According to Alex Mindlin in The New York Times
...adults in households that have digital video recorders watch less TV than adults in the general population, according to a recent analysis by Mediamark Research, an audience-measurement firm
Well, duh.

The research contradicts earlier network-funded research that claimed that DVR ownership boosts viewership.

As Mindlin fails to point out (learn some sociology!) this study fails to compare people's viewership before and after they get a DVR. Instead, it compares people who buy DVR's to people who don't buy them. The study is meaningless because they're different groups.

People buy DVR's because they are busy people and they are not always around the house in time to watch their favorite shows, and they can't be bothered to program their VCR. I think it's safe to make the assumption that busy people watch TV more selectively, which means less. Therefore, DVR owners will tend to watch less TV. But they were probably watching less TV than average before they got their DVRs, too.

Also, people who buy DVR's tend to be better off than the average TV watcher. DVRs are expensive gadgets, y'know. I bet you richer folks watch less TV than poorer folks, because money opens up other entertainment options: movies, restaurants, anything involving babysitters.

This study could have been meaningful if it measured TV watching among people of the same income and employment levels, some of whom have DVR's, some of whom do not.

I do think the networks are talking out of their hats when they claim that DVR ownership will boost viewership enough to compensate for many people not watching the ads. I gather some people do watch the ads, but I find that unfathomable. I'll sometimes stop and view what looks like it might be a clever ad -- and I'll almost always stop to watch a trailer for a movie I'm interested in -- but usually I'm hitting the "forward 30 seconds" button too fast to notice what I'm skipping. When DVR penetration reaches the same levels as VCR penetration, free TV paid for by ads is done for.


I'm far from rich but I own a DVR and I use to watch 8-12 hours of TV a day before Tivo.
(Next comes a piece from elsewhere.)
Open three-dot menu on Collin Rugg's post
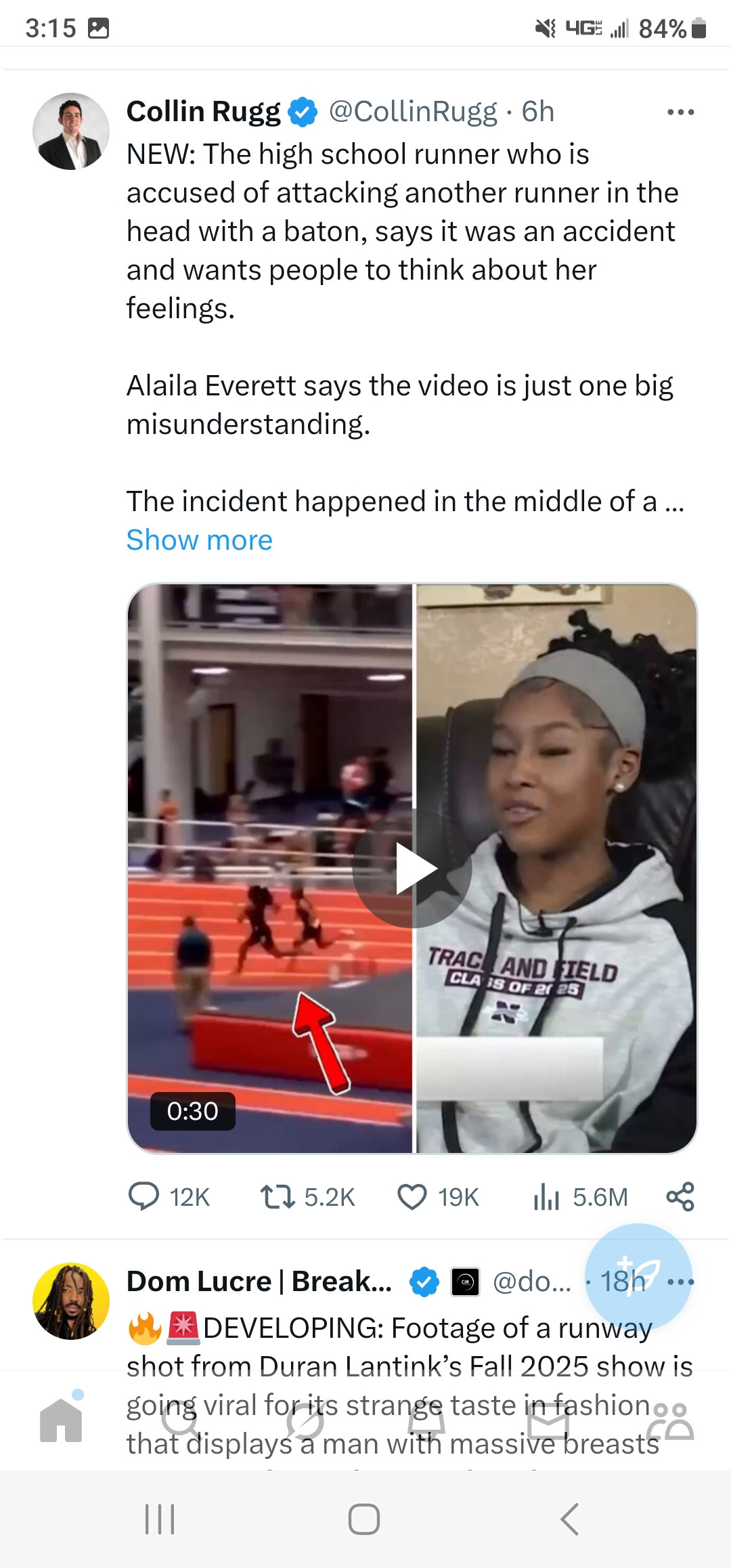The width and height of the screenshot is (731, 1568). (x=680, y=112)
Now with TiVo I'm watching 4-6 hours of TV a day.

Yes, I'm obssesed.

But the difference is that now I have a computer and it is more interesting then TV. So I rush through TiVo shows just to get back to my PC.

I'll add until 2 years ago my I never had a PC.

By Blogger Man, at 12:13 AM  

I watch waaaay more TV than I would without a DVR. Just this week I recorded and watched 3 shows I would never have seen without Tivo: Bridezillas, Project Runway and Life on Mars.

Also, no one talks about this, but I stop and watch commercials IF THEY CATCH MY EYE. Intriguing words on the screen, interesting shots, something I don't expect? I hit play and watch the commercial in its entirety.

Every day we get closer to the future described in David Foster Wallace's "Infinite Jest" to come true, the happier I am. Except for the part where a piece of North America is lost to highly fertile radioactive waste.

By Blogger Harriet, at 12:40 AM  

But the roving packs of feral hamsters! The gigantic babies! And the samizdat!!! I want the Entertainment!

By Blogger R.A. Porter, at 1:01 AM  

With a DVR, you cherrypick. The technology draws together the show you really want to see with that hour when you want to unwind, when you'd otherwise watch whatever was on.

I have two. And one of them will record from two channels at once. I can't remember when I last watched any TV in 'real time'.